🤖 AI Summary
This work addresses the limitations of existing Gaussian splatting–based change detection methods, which rely on comparisons of rendered pixels or features and thus struggle to ensure multi-view consistency or distinguish between types of changes. The authors propose the first approach that directly compares attributes—such as position, anisotropic covariance, and color—in the native Gaussian primitive space.
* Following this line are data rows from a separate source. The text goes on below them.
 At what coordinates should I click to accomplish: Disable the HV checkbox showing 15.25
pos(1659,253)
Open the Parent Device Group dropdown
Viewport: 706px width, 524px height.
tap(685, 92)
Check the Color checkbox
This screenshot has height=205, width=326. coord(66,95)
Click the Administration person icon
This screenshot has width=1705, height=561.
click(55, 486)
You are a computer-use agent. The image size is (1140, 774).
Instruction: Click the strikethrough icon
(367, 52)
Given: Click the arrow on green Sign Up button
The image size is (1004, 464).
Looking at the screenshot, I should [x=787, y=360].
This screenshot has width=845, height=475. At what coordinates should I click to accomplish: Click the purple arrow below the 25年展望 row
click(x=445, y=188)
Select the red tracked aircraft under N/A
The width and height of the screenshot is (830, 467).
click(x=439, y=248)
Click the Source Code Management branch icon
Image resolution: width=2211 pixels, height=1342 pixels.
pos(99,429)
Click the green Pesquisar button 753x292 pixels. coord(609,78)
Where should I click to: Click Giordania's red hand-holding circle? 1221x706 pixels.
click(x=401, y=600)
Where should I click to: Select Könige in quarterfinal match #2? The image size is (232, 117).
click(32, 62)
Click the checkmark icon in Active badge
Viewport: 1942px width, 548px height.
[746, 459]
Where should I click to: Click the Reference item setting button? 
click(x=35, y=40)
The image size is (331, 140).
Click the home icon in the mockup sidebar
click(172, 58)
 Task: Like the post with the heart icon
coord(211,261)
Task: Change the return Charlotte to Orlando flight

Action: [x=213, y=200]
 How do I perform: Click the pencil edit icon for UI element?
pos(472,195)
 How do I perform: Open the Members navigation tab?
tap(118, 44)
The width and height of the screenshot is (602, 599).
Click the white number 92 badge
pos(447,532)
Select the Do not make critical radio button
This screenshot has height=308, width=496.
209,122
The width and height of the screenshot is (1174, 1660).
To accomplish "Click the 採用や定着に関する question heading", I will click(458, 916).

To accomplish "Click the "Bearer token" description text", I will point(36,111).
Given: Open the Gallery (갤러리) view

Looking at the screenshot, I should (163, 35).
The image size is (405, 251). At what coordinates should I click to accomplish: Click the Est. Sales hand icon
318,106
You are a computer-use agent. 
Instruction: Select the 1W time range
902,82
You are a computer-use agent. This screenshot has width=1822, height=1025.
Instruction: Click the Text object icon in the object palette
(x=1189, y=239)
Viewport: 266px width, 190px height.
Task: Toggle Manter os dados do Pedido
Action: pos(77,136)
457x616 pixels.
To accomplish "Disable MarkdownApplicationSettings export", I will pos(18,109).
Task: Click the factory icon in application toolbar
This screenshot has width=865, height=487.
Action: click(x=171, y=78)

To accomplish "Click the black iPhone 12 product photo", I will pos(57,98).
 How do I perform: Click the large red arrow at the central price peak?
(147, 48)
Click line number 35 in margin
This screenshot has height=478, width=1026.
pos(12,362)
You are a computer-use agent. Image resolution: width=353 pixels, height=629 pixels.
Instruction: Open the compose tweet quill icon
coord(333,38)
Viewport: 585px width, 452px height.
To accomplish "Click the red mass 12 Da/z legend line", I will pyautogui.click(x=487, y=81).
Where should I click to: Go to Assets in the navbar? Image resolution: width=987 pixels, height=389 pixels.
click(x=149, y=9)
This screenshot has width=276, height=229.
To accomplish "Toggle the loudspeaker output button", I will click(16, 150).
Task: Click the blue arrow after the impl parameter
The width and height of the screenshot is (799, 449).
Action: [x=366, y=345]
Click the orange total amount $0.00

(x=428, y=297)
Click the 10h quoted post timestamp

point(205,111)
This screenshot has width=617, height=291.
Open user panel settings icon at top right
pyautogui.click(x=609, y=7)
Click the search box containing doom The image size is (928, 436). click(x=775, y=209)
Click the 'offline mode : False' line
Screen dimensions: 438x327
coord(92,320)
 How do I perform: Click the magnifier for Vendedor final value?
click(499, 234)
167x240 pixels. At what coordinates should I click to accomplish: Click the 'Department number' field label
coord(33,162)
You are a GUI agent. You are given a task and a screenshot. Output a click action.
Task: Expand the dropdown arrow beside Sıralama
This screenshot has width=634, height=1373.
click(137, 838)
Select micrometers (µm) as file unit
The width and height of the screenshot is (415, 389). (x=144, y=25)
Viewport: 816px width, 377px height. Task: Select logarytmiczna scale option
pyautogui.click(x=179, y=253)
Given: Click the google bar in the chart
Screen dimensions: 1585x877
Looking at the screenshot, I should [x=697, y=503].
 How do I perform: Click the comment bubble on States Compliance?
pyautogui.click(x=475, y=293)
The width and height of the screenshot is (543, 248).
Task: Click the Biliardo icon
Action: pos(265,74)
By introducing geometric and photometric drift models along with an observability term to account for uncertainties in primitive representations, the method achieves multi-view consistent change detection without requiring additional optimization. Furthermore, it enables unsupervised differentiation between structural and surface-level changes. Evaluated on real-world benchmarks, the approach improves mean Intersection over Union (mIoU) by approximately 17% over the current state of the art.
📝 Abstract
Scene change detection methods built on Gaussian splatting universally follow a render-then-compare paradigm: the pre-change scene is rendered into 2D and compared against post-change images via pixel or feature residuals. This change detection problem with Gaussian Splatting has been treated as a question about pixels; we treat it as a question about primitives. We provide direct evidence that native primitive attributes alone -- position, anisotropic covariance, and color -- carry sufficient signal for scene change detection. What makes primitive-space comparison hard is the under-constrained nature of Gaussian splatting representation: independent optimizations yield primitive solutions whose count, positions, shapes, and colors differ even where nothing has changed. We address this challenge with anisotropic models of geometric and photometric drift, complemented by a per-primitive observability term that reflects the extent to which each Gaussian is constrained by the camera geometry. Operating directly on primitives gives our method, GD-DIFF, two properties that distinguish it from render-then-compare methods. First, change maps are multi-view consistent by construction, where prior work had to learn this through an additional optimization objective. Second, geometric and appearance changes are scored separately, identifying not just where but what kind of change occurred, distinguishing structural changes (e.g., an added object) from surface-level ones (e.g., a color change) without supervision or external model dependencies. On real-world benchmarks, GS-DIFF surpasses the prior state-of-the-art approach by approximatelt 17% in mean Intersection over Union.